# About this exercise
Below are the entries to work from; restate word for word the portion that opens with the line containing "Zásady ochrany osobních údajů (75, 2406)" and closes with the line containing "WordPress. (66, 2431)", keeping both.
┏━━
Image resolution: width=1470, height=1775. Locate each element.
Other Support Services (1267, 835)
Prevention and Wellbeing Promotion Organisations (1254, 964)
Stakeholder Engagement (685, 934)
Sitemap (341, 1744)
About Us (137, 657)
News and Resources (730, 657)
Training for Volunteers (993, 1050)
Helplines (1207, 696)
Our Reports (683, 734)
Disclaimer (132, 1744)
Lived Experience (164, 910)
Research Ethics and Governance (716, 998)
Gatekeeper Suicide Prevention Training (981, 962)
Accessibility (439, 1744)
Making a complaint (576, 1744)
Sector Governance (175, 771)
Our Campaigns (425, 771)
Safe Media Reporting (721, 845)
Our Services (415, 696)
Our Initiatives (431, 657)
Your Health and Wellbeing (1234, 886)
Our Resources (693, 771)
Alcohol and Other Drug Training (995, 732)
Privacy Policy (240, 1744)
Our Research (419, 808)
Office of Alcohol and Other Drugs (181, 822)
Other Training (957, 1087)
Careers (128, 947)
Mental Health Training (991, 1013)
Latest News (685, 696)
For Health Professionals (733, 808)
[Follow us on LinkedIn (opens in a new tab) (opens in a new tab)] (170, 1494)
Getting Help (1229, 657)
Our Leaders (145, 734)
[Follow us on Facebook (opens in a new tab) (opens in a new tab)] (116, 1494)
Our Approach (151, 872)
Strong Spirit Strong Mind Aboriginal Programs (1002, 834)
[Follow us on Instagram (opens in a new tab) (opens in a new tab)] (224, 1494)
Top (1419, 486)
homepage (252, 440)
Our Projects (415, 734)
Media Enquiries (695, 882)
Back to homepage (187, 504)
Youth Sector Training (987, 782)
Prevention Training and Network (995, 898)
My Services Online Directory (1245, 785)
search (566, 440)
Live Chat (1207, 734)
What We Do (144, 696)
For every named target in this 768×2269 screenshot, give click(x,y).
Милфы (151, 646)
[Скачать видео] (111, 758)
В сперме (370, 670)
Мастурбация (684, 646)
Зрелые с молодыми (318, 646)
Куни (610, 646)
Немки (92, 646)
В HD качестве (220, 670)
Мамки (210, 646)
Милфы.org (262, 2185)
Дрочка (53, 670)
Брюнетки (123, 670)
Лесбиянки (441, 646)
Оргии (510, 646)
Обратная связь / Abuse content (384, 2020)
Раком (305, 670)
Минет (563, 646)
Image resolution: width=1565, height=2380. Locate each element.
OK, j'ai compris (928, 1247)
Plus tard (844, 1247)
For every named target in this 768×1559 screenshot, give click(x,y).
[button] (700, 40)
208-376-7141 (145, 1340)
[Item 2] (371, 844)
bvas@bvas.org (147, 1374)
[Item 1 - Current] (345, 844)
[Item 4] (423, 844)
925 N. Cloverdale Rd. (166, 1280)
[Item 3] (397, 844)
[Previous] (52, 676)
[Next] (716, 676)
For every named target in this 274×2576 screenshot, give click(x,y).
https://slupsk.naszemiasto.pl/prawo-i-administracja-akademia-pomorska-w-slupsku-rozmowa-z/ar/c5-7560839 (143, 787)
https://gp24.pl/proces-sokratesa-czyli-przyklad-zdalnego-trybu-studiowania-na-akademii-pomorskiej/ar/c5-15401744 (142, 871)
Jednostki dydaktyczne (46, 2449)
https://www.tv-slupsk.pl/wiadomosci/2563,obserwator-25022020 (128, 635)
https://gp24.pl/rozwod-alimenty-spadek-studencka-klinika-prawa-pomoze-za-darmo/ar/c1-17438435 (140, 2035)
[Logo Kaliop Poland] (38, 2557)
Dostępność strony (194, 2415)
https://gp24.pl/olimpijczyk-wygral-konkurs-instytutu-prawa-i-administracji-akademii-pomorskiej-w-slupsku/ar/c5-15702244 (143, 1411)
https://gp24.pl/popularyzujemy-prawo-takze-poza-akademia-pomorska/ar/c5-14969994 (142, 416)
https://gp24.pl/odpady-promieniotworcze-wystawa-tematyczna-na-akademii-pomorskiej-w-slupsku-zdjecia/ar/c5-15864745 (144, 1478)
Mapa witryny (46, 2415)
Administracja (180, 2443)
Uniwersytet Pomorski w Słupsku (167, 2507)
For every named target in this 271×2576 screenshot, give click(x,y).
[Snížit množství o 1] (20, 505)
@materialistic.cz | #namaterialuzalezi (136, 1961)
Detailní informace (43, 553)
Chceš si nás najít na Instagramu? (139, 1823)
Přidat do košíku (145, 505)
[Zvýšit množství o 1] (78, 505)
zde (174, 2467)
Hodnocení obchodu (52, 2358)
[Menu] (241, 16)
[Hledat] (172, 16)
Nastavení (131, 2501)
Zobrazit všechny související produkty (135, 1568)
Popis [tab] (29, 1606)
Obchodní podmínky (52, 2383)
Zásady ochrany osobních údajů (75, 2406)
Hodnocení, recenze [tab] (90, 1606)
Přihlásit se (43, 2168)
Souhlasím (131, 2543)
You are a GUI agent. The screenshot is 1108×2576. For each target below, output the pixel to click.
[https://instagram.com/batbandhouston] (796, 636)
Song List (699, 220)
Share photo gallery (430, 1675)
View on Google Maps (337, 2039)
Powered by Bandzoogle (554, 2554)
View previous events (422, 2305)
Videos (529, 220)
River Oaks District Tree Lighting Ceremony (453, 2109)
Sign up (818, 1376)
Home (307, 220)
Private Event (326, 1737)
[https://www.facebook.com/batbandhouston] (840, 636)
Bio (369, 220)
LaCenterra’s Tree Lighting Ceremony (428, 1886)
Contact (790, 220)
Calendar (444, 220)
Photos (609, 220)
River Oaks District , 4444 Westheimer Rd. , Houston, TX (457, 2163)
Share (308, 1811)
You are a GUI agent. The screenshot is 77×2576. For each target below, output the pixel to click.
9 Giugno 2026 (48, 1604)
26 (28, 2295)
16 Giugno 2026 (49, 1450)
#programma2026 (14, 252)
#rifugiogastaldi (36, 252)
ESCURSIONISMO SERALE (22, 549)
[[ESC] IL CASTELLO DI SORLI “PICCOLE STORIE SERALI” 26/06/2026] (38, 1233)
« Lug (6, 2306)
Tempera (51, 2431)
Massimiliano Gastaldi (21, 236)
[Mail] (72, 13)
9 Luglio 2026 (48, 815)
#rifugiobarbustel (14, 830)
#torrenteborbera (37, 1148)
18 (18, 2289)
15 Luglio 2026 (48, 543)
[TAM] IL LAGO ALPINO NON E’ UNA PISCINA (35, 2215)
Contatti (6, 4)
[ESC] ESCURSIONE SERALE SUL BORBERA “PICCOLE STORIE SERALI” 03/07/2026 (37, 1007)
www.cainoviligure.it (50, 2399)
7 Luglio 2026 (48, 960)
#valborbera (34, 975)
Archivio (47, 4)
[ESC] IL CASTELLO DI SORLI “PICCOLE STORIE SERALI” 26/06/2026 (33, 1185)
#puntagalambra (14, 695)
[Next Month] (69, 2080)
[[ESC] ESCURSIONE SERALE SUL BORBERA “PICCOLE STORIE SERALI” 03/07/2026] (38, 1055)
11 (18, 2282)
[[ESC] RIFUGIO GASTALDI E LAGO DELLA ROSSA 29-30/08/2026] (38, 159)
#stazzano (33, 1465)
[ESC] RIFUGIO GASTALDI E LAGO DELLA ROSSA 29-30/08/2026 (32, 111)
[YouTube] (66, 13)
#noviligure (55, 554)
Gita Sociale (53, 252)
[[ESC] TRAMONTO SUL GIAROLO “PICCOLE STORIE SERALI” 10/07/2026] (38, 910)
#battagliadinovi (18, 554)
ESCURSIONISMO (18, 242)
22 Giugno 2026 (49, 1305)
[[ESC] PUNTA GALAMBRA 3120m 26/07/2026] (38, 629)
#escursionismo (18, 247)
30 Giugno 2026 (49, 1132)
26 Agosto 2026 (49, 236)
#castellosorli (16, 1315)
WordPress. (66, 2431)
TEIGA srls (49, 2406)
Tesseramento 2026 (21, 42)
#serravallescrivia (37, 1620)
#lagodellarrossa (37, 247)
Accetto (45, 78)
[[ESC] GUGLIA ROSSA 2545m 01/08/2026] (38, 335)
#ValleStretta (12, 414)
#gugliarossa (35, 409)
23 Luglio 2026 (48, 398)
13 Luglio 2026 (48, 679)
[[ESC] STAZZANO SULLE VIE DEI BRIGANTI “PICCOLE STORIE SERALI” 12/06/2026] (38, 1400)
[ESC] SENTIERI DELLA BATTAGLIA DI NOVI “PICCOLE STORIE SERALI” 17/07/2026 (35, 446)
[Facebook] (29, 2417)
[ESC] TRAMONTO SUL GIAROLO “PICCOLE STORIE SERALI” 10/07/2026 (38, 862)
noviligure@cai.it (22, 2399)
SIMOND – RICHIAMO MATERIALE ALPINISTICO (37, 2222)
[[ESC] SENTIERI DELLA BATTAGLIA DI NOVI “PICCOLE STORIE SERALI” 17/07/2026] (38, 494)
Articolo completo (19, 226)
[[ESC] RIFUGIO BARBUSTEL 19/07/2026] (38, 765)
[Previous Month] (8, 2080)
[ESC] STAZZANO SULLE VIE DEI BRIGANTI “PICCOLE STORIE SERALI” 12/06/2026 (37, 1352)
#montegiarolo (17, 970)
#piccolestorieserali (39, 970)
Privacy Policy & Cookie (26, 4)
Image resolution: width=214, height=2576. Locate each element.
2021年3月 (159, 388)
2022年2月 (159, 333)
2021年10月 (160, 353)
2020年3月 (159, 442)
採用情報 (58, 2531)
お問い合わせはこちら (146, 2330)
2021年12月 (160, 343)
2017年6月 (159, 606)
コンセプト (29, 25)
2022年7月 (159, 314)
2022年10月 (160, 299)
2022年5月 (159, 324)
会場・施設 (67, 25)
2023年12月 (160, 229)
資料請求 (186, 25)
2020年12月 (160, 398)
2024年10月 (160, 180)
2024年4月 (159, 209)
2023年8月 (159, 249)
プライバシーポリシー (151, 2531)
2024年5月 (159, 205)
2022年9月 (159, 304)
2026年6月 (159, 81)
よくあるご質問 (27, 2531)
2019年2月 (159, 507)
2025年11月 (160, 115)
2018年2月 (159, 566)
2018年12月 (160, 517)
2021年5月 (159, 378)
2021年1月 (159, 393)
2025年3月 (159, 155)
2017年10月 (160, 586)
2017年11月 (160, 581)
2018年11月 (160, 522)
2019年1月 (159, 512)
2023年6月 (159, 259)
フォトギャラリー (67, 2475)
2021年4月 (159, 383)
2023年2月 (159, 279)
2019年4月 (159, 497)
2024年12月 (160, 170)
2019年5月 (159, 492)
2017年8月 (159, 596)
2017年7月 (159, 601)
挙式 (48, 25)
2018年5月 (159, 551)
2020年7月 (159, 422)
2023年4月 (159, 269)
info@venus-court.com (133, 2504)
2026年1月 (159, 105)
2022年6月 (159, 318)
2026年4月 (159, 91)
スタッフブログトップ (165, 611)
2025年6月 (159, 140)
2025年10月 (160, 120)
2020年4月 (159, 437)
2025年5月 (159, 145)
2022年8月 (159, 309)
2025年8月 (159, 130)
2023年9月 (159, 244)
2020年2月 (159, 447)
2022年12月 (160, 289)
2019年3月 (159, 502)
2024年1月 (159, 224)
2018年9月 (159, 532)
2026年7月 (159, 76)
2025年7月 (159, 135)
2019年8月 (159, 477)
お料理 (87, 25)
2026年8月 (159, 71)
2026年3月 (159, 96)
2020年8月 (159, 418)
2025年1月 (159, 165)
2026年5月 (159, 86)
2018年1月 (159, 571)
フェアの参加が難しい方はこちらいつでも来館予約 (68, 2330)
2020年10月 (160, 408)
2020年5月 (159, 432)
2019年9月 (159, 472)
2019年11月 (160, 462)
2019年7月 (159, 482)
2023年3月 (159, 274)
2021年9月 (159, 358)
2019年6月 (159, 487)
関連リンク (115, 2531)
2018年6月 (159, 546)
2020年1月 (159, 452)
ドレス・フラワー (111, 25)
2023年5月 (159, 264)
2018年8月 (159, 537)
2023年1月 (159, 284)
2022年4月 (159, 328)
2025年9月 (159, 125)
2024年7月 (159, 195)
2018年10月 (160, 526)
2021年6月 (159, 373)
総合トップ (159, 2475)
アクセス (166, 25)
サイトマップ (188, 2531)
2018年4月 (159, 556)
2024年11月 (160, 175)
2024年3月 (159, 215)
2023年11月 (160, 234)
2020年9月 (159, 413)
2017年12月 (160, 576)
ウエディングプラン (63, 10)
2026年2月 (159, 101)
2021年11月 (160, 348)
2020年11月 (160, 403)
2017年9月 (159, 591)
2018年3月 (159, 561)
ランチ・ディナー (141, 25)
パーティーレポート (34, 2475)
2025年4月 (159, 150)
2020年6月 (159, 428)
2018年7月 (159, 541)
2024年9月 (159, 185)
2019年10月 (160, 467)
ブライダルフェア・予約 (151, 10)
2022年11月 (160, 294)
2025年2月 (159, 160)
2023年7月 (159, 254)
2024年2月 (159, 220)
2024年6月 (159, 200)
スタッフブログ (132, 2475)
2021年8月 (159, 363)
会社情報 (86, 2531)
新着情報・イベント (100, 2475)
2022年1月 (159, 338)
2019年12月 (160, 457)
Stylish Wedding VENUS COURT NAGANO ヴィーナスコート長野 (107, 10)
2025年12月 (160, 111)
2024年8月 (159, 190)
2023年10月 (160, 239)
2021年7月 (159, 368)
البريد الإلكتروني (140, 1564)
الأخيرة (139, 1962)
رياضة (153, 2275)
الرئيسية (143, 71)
┗━━
# Solution to this exercise
Zásady ochrany osobních údajů (75, 2406)
Hodnocení, recenze [tab] (90, 1606)
Přihlásit se (43, 2168)
Souhlasím (131, 2543)
You are a GUI agent. The screenshot is 1108×2576. For each target below, output the pixel to click.
[https://instagram.com/batbandhouston] (796, 636)
Song List (699, 220)
Share photo gallery (430, 1675)
View on Google Maps (337, 2039)
Powered by Bandzoogle (554, 2554)
View previous events (422, 2305)
Videos (529, 220)
River Oaks District Tree Lighting Ceremony (453, 2109)
Sign up (818, 1376)
Home (307, 220)
Private Event (326, 1737)
[https://www.facebook.com/batbandhouston] (840, 636)
Bio (369, 220)
LaCenterra’s Tree Lighting Ceremony (428, 1886)
Contact (790, 220)
Calendar (444, 220)
Photos (609, 220)
River Oaks District , 4444 Westheimer Rd. , Houston, TX (457, 2163)
Share (308, 1811)
You are a GUI agent. The screenshot is 77×2576. For each target below, output the pixel to click.
9 Giugno 2026 (48, 1604)
26 (28, 2295)
16 Giugno 2026 (49, 1450)
#programma2026 (14, 252)
#rifugiogastaldi (36, 252)
ESCURSIONISMO SERALE (22, 549)
[[ESC] IL CASTELLO DI SORLI “PICCOLE STORIE SERALI” 26/06/2026] (38, 1233)
« Lug (6, 2306)
Tempera (51, 2431)
Massimiliano Gastaldi (21, 236)
[Mail] (72, 13)
9 Luglio 2026 (48, 815)
#rifugiobarbustel (14, 830)
#torrenteborbera (37, 1148)
18 (18, 2289)
15 Luglio 2026 (48, 543)
[TAM] IL LAGO ALPINO NON E’ UNA PISCINA (35, 2215)
Contatti (6, 4)
[ESC] ESCURSIONE SERALE SUL BORBERA “PICCOLE STORIE SERALI” 03/07/2026 (37, 1007)
www.cainoviligure.it (50, 2399)
7 Luglio 2026 (48, 960)
#valborbera (34, 975)
Archivio (47, 4)
[ESC] IL CASTELLO DI SORLI “PICCOLE STORIE SERALI” 26/06/2026 (33, 1185)
#puntagalambra (14, 695)
[Next Month] (69, 2080)
[[ESC] ESCURSIONE SERALE SUL BORBERA “PICCOLE STORIE SERALI” 03/07/2026] (38, 1055)
11 (18, 2282)
[[ESC] RIFUGIO GASTALDI E LAGO DELLA ROSSA 29-30/08/2026] (38, 159)
#stazzano (33, 1465)
[ESC] RIFUGIO GASTALDI E LAGO DELLA ROSSA 29-30/08/2026 (32, 111)
[YouTube] (66, 13)
#noviligure (55, 554)
Gita Sociale (53, 252)
[[ESC] TRAMONTO SUL GIAROLO “PICCOLE STORIE SERALI” 10/07/2026] (38, 910)
#battagliadinovi (18, 554)
ESCURSIONISMO (18, 242)
22 Giugno 2026 (49, 1305)
[[ESC] PUNTA GALAMBRA 3120m 26/07/2026] (38, 629)
#escursionismo (18, 247)
30 Giugno 2026 (49, 1132)
26 Agosto 2026 (49, 236)
#castellosorli (16, 1315)
WordPress. (66, 2431)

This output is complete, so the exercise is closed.